From: Michael S. Lorrey (retroman@turbont.net)
Date: Thu Aug 03 2000 - 15:13:37 MDT


mjg223 wrote:
>
> On Thu, 3 Aug 2000, Michael S. Lorrey wrote:
> > So the 'Official' Red Hat CANNOT be reproduced, and I cannot sell or give away
> > the work of Red Hat (whether its their programming work or their Customer
> > Support work is really irrelevant, and a pointless distinction) without
> > compensating them to the degree they desire.
>
> Utter nonsense. I can have all the same bits without the pretty box for
> free if I grab it off their ftp server, minus some non-free added value
> junk. I can install it on as many machines as I want, I can burn CDs and
> pay you to take them from me, I can call it some thing else and start a
> company putting it a different box. (Witness Mandrake.)
>
> Calling the distinction between software and support pointless is
> insanity. The software is free, paying a human being to help you use it or
> adapt it to your purposes isn't. That's the whole freaking free-software
> business model - that's what RMS has been talking about for years.

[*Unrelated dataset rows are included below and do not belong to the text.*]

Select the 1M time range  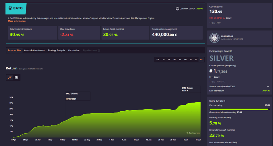tap(174, 59)
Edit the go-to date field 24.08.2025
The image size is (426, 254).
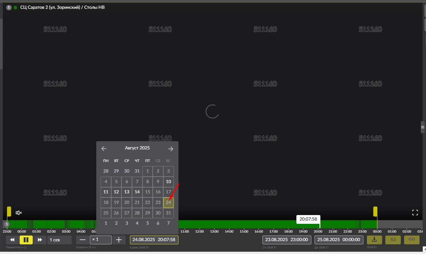click(x=154, y=240)
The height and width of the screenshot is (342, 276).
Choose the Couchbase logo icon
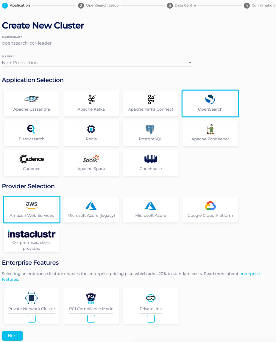151,159
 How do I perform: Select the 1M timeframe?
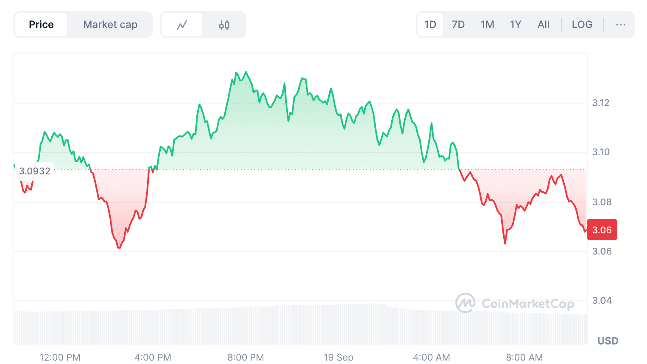point(487,24)
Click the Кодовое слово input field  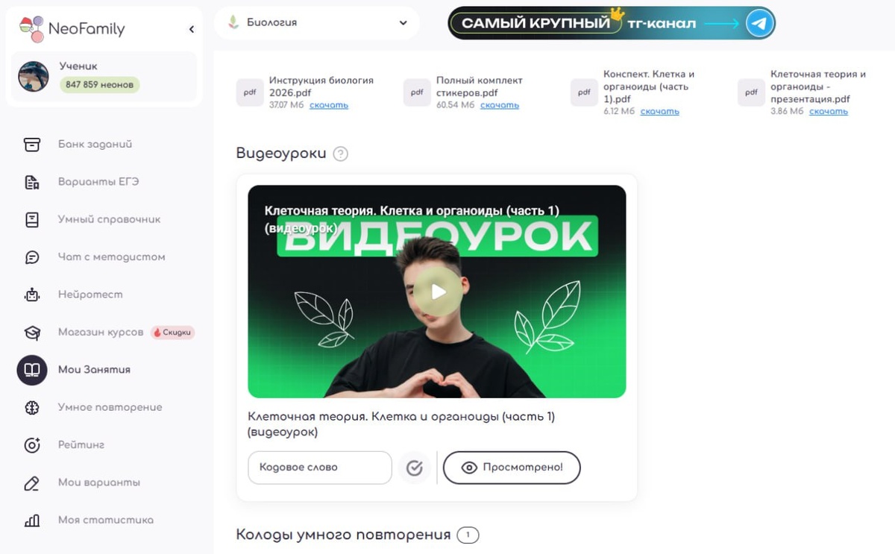pyautogui.click(x=320, y=468)
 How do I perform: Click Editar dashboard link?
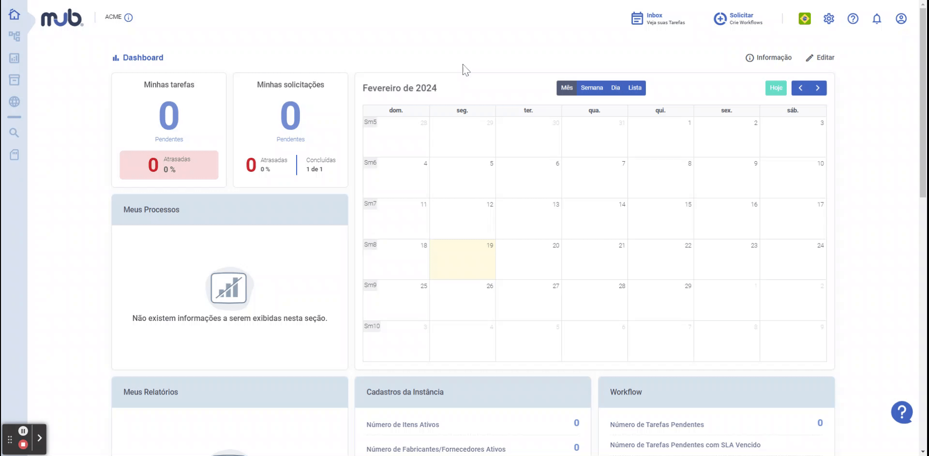click(820, 58)
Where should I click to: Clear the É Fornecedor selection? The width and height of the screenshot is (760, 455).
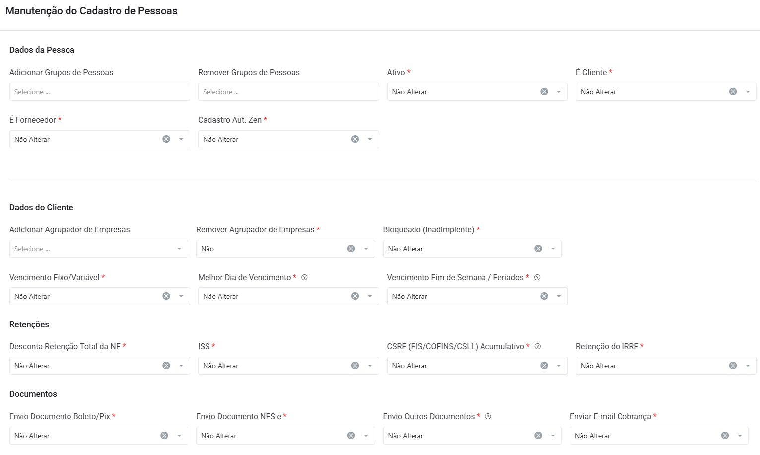tap(166, 139)
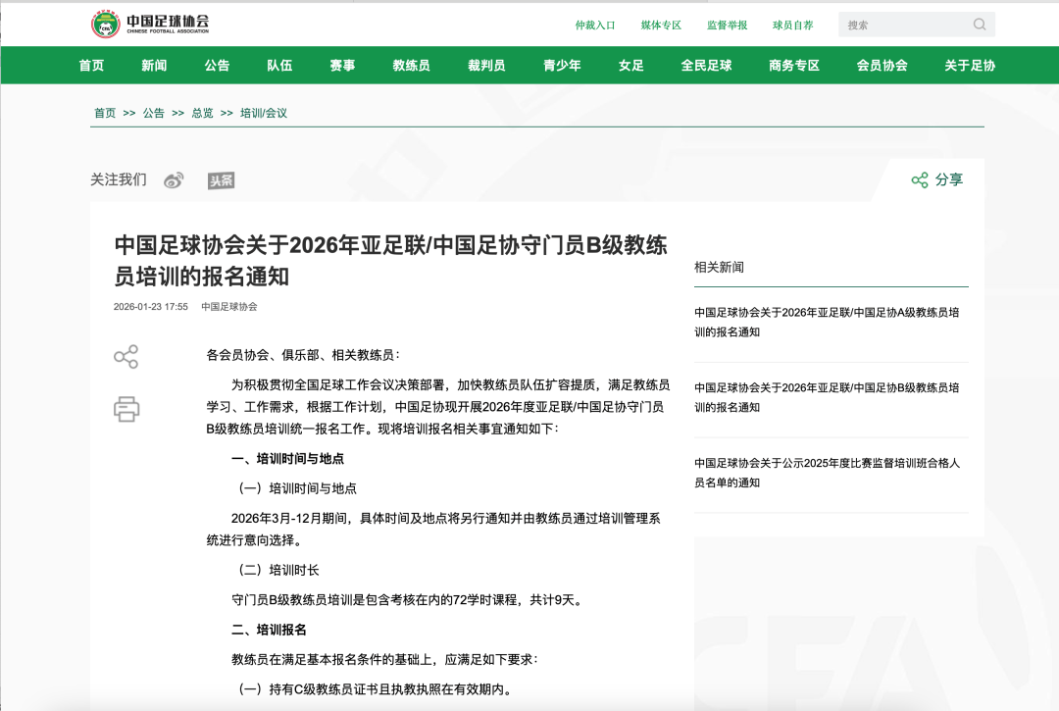Open related news about A级教练员培训

[x=827, y=322]
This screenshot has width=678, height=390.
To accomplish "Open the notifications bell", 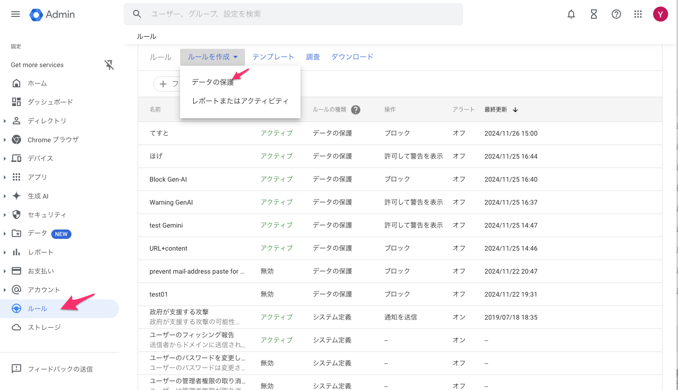I will tap(571, 14).
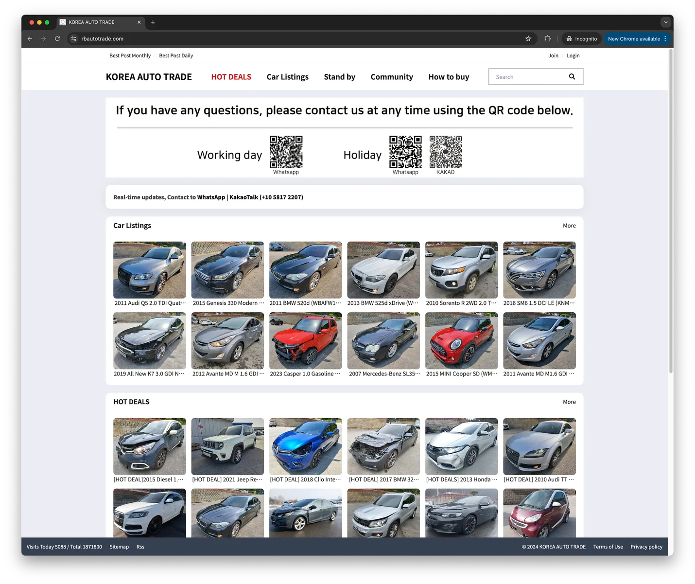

SInce I work most of my time at a software company, I know there is functionally
no difference between the two. All the 'free' business model is doing is some
sort of hacker-leach lotus eating paradise, where people that know what they are
doing get the software for free, and the unit COST of producing that software
the distro distributor is externalized through the tech support process to make
the clueless pay for the free software the geeks are using. RedHat still has to
pay its programmers to produce code. Instead of making everyone pay their fair
share of the cost of producing that code that everyone benefits from, they make
the newbies pay for it all.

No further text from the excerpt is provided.